# Integrating with substitution methods (part 1)

1. Dec 8, 2013

### Suprin

Mod note: Edited the LaTeX so that the exponents show up correctly.
1. The problem statement, all variables and given/known data

This is from my Calculus II exam practice papers. We're currently dealing with different substitution methods (whichever apply to the given problem).

2. Relevant equations

$\int \frac {\sqrt{1 - x^2}} {x^{4}} dx$

3. The attempt at a solution

So I started off by attempting to rewrite it as:

$\int (1 - x^2)^\frac {1}{2} (x^{-4}) dx$

So, let: $u = x^2$ and $du = 2x dx$

Rewriting formula again:

$\int (1 - u)^\frac {1}{2} (u^{-2}) du$

Integrating.....

$\frac {-2}{3} (1 - u)^\frac {3}{2} (\frac {u^{-1}}{-1}) + constant$

Subbing the U out and fixing things up a bit....

■ **GIVEN DATA**:
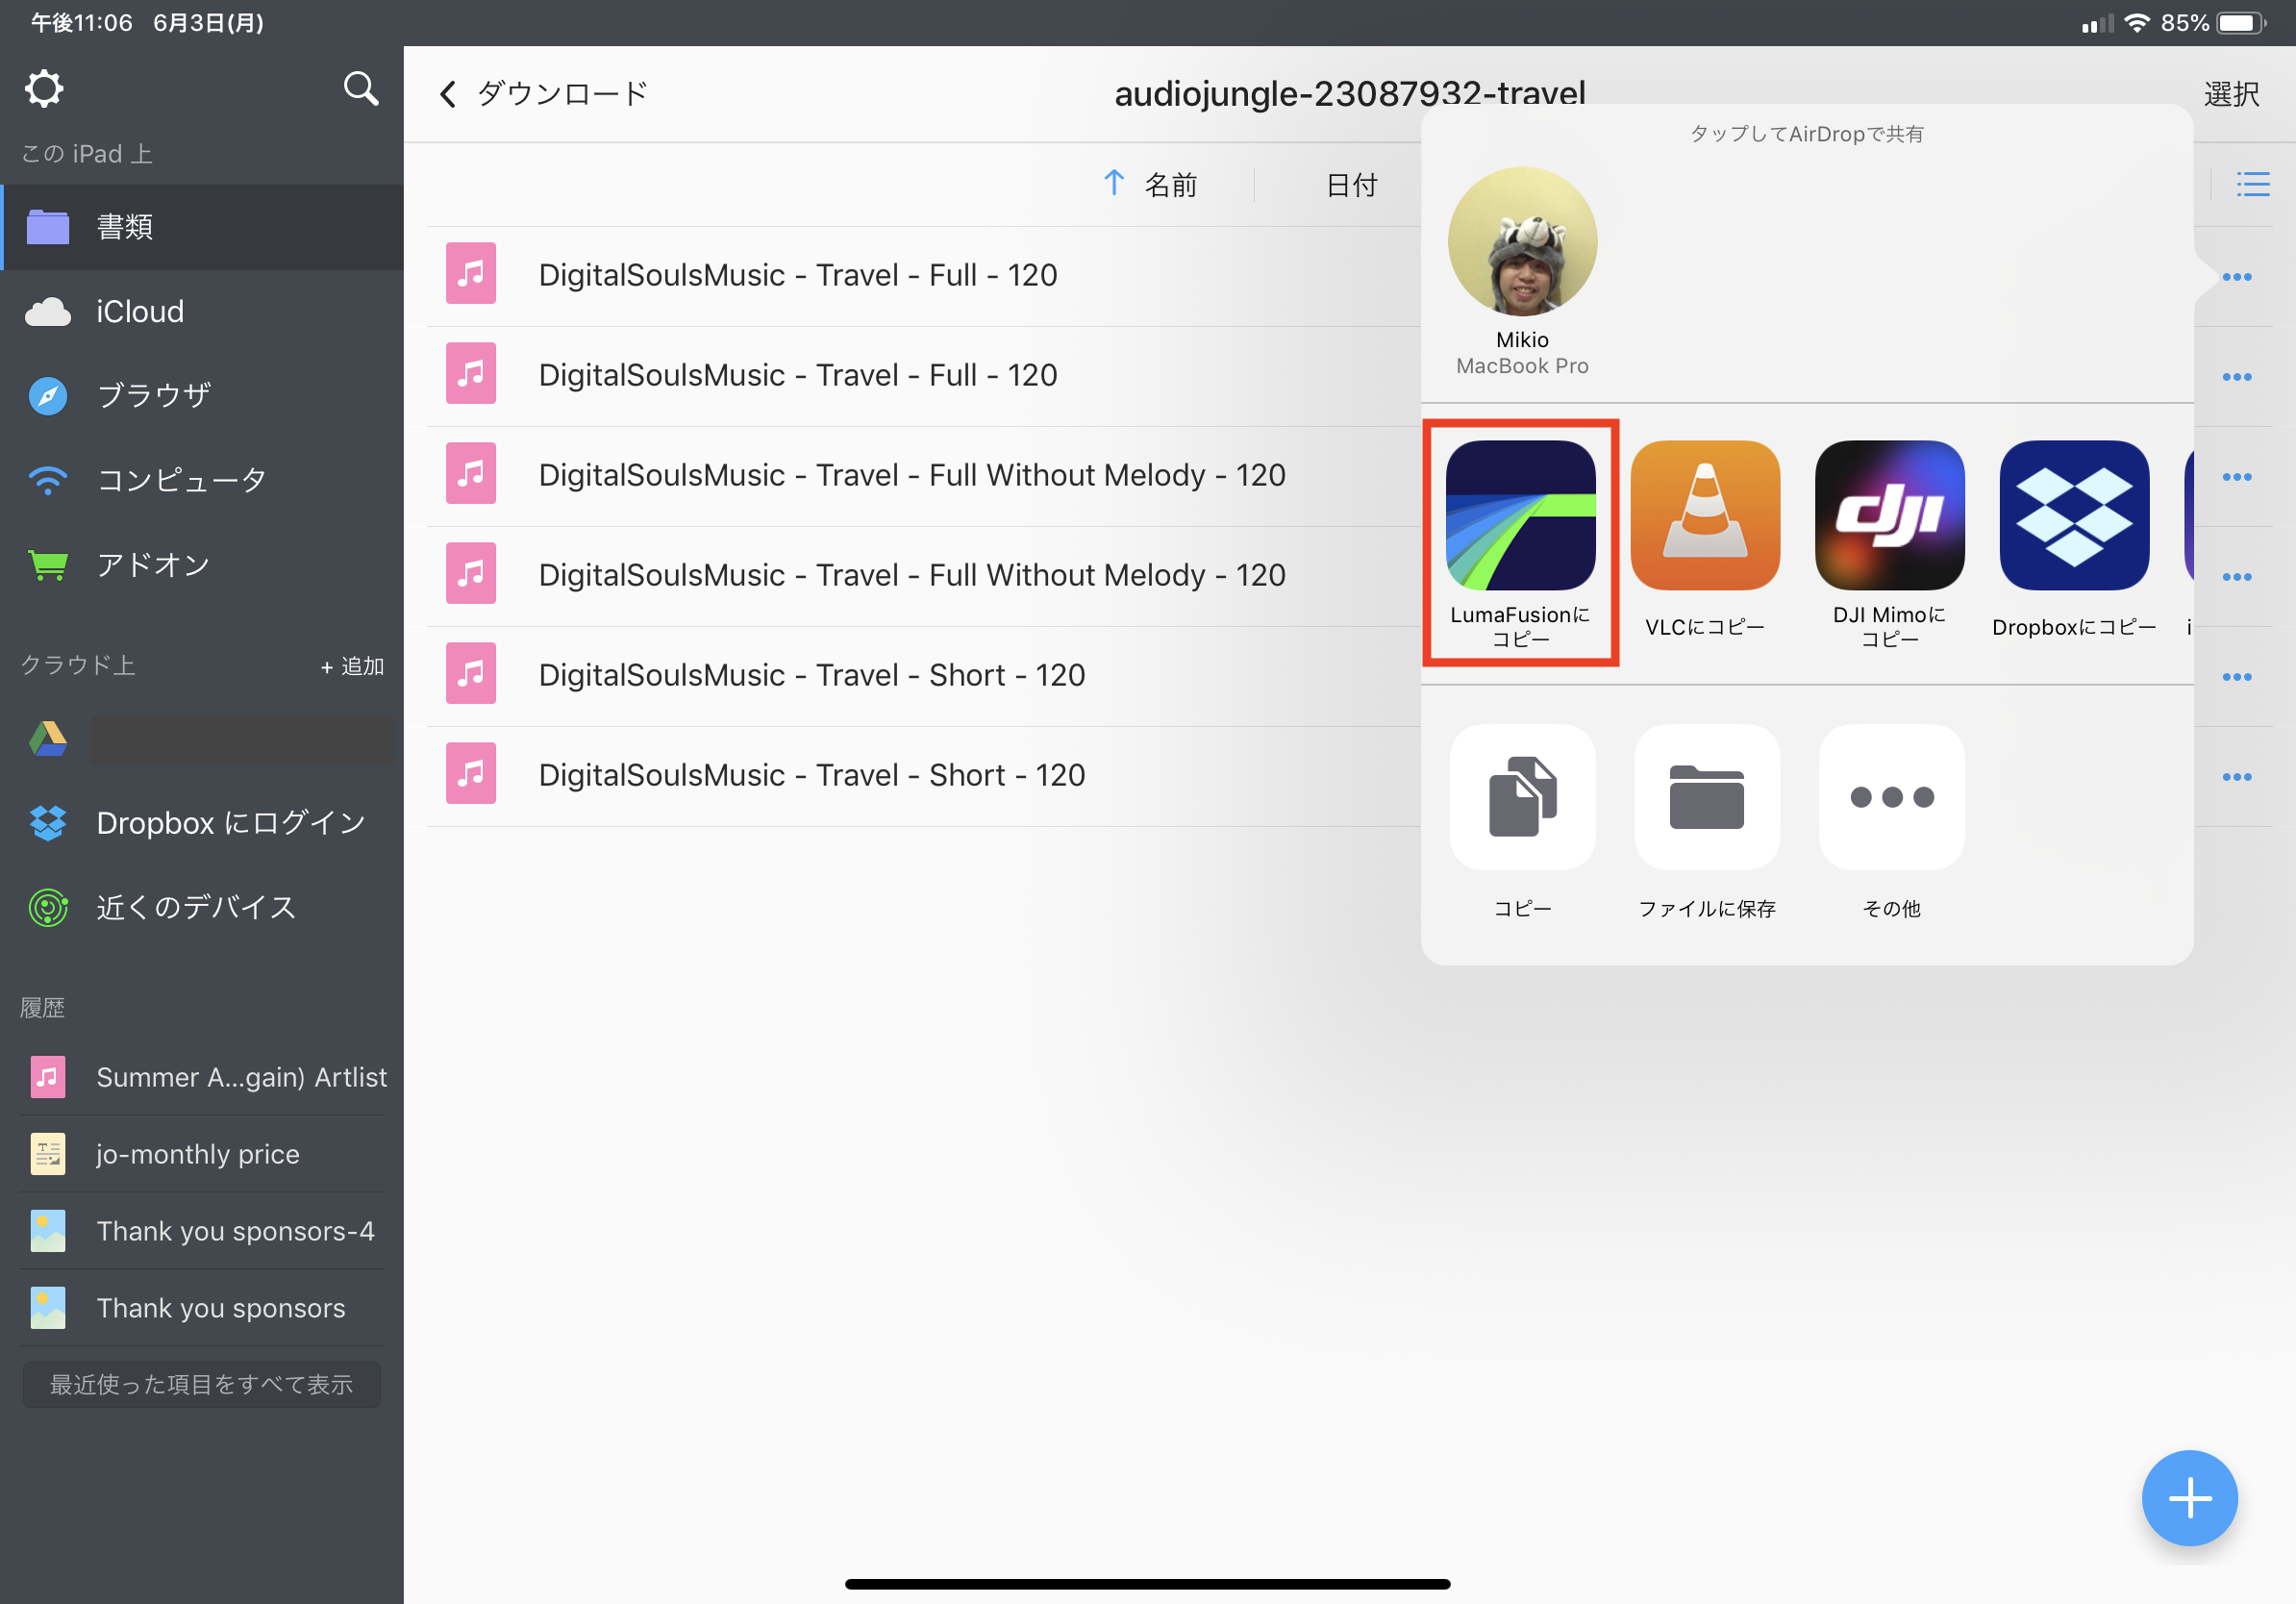Open the settings gear icon
The height and width of the screenshot is (1604, 2296).
click(x=44, y=89)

■ **DIRECTIVE**: From the forum thread on integrating with substitution methods, extract the passage that runs from "So I started" up to and including "Integrating.....", copying it word for word.

■ **OUTPUT**:
So I started off by attempting to rewrite it as:

$\int (1 - x^2)^\frac {1}{2} (x^{-4}) dx$

So, let: $u = x^2$ and $du = 2x dx$

Rewriting formula again:

$\int (1 - u)^\frac {1}{2} (u^{-2}) du$

Integrating.....